Dry Macular Degeneration Age related macular degeneration is the term used for a number of eye diseases which are marked by a deterioration of tissue in the macula. The macula is the part of the retina which is necessary for sharp central vision. The degeneration of the macula occurs in the layer of tissue on the back of the eyeball.

Macular degeneration gradually affects a sufferer's quality of life as the macular degeneration progresses and things gradually become more blurred. A complete blind spot in the central vision may eventually occur. Colors will appear to be less bright, and extra bright light will increasingly be required for close work and reading. It will affect working, driving and recognizing people as well as causing problems with detailed or fine work.

Macular degeneration occurs in adults over the age of 50, hence its name of Age-related Macular Degeneration. It is currently estimated that 1.75 million US residents suffer from age related macular degeneration and that figure is increasing as the population ages. The two most common types of macular degeneration are wet and dry macular degeneration. The most common type by far is dry macular degeneration, but in about ten per cent of cases this then develops into wet macular degeneration which is more serious and may require surgery.

Currently there is no treatment to reverse the effects of dry macular degeneration. This condition creeps up on sufferers very slowly and many people whose vision is only minimally affected continue to lead normal lives. The good news is that if dry macular degeneration is diagnosed it can be slowed considerably just with a change of diet and by taking some additional supplements. Adding green leafy vegetables to your diet, and taking supplements of Vitamin A, C and E along with zinc, are sufficient to halt the progress of this disease. It's as easy as that!

Dry macular degeneration is also called non-neovascular macular degeneration and it is an early stage of the disease. It may result from the thinning and aging of the macular tissue or a depositing of pigment in the macula, or it may be a combination of the two processes.

Diagnosing Dry Macular Degeneration
Dry macula degeneration can be diagnosed by an eye specialist when yellow spots, known as drusen, begin to accumulate around the macula in the retina. In a healthy, normal eye these deposits would be removed by the blood vessels which service the eye, but for some reason in those suffering from dry macular degeneration this removal of debris does not occur. Environmental, dietary and behavioral factors are all thought to affect the progress of this disease.

If you are suffering from the following symptoms, you need to get an eye examination immediately to see whether you are suffering from dry macular degeneration, or some other form of eye disease:

  • A blurred or blind spot in the center of vision and reduced sharpness of your central vision.

Information supplied:
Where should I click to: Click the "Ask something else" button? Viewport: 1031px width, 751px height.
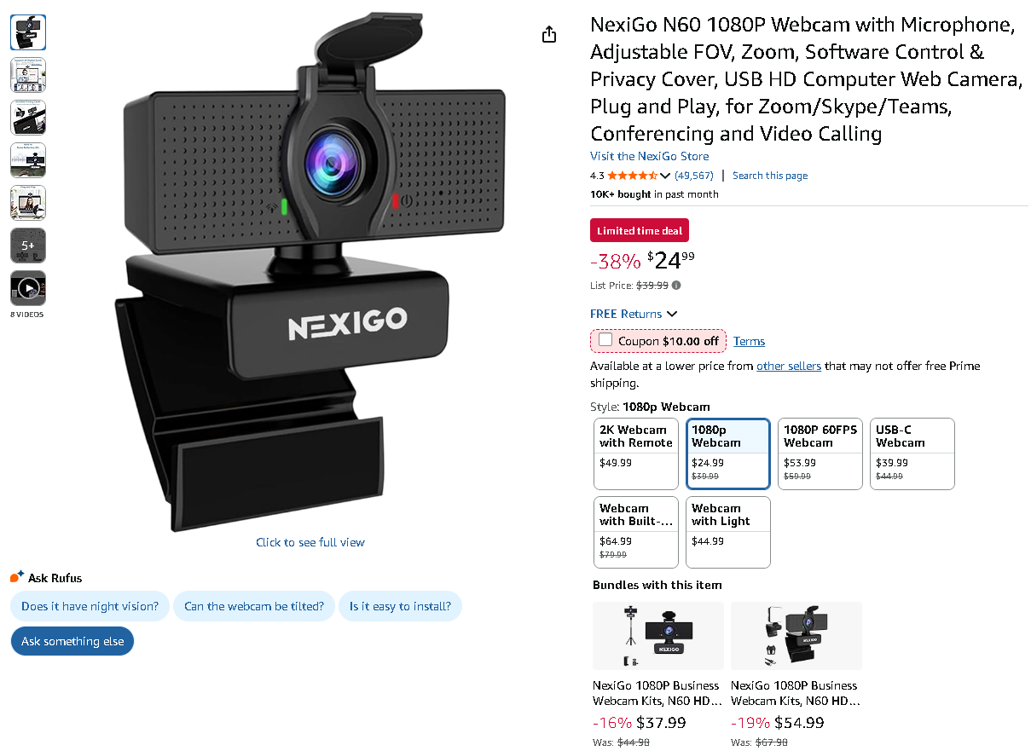point(72,641)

Exercise brief:
From the text on dry macular degeneration, transcribe word for word the passage that starts with the words containing "Dry macular degeneration is also" and finishes with "affect the progress of this disease.".

Task response:
Dry macular degeneration is also called non-neovascular macular degeneration and it is an early stage of the disease. It may result from the thinning and aging of the macular tissue or a depositing of pigment in the macula, or it may be a combination of the two processes.

Diagnosing Dry Macular Degeneration
Dry macula degeneration can be diagnosed by an eye specialist when yellow spots, known as drusen, begin to accumulate around the macula in the retina. In a healthy, normal eye these deposits would be removed by the blood vessels which service the eye, but for some reason in those suffering from dry macular degeneration this removal of debris does not occur. Environmental, dietary and behavioral factors are all thought to affect the progress of this disease.